▶ _Problem details_:
The entries that follow need to be printed exactly as they are, minus any pictures.

▶ _Supplied material_:
========================================
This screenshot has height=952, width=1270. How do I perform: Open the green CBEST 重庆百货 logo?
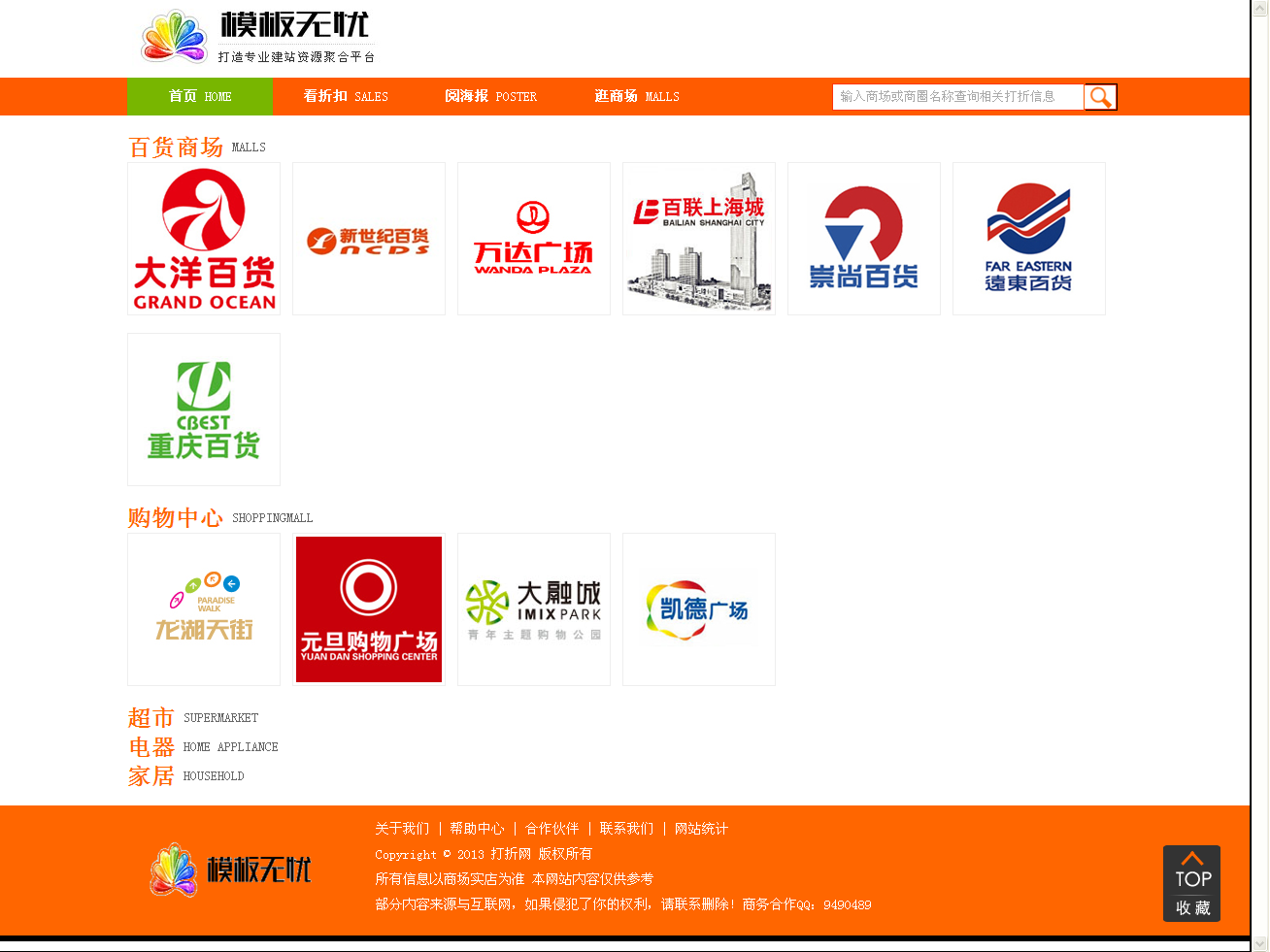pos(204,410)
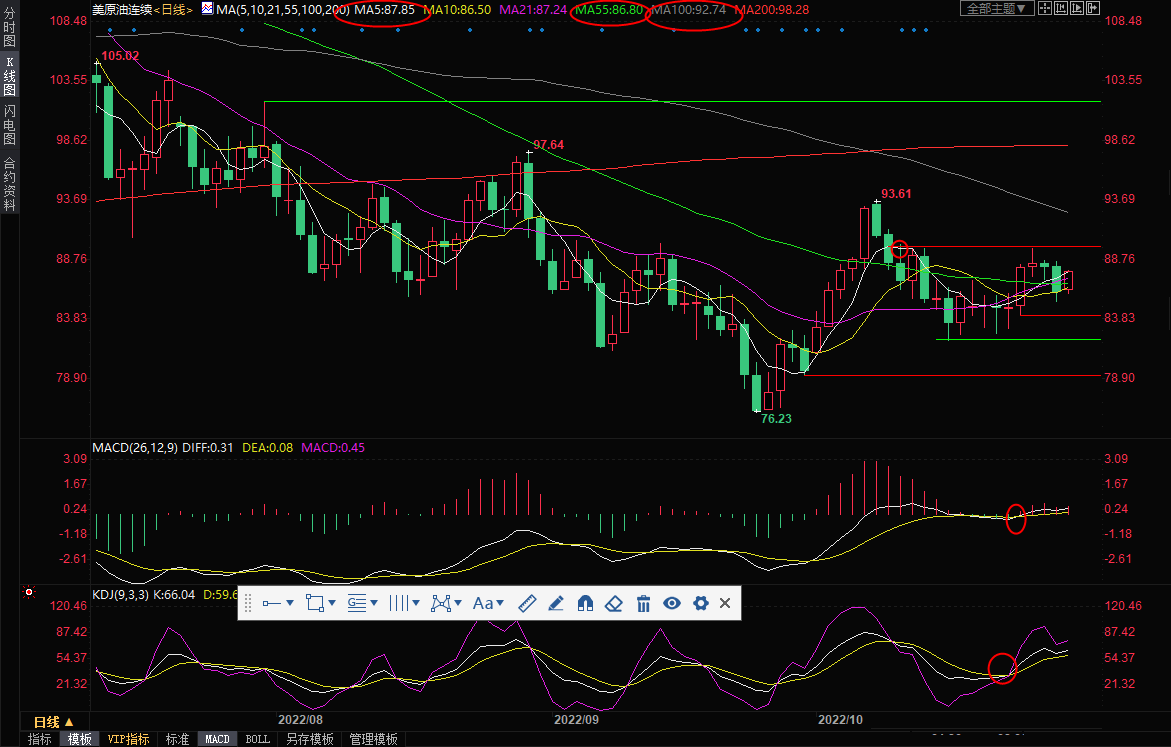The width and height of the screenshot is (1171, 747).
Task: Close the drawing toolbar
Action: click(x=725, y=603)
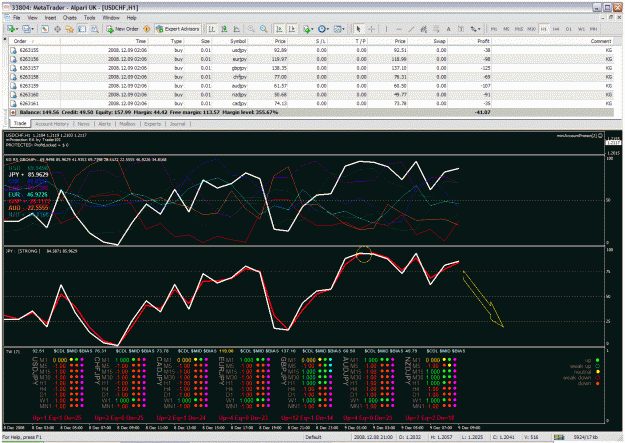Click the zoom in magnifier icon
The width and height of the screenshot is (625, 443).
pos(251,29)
========================================
▶ _Response_:
This screenshot has height=952, width=1270. How do I perform: Open the green CBEST 重庆百货 logo?
pos(204,410)
The width and height of the screenshot is (1171, 747).
Task: Close the drawing toolbar
Action: click(x=725, y=603)
Click the zoom in magnifier icon
The width and height of the screenshot is (625, 443).
pos(251,29)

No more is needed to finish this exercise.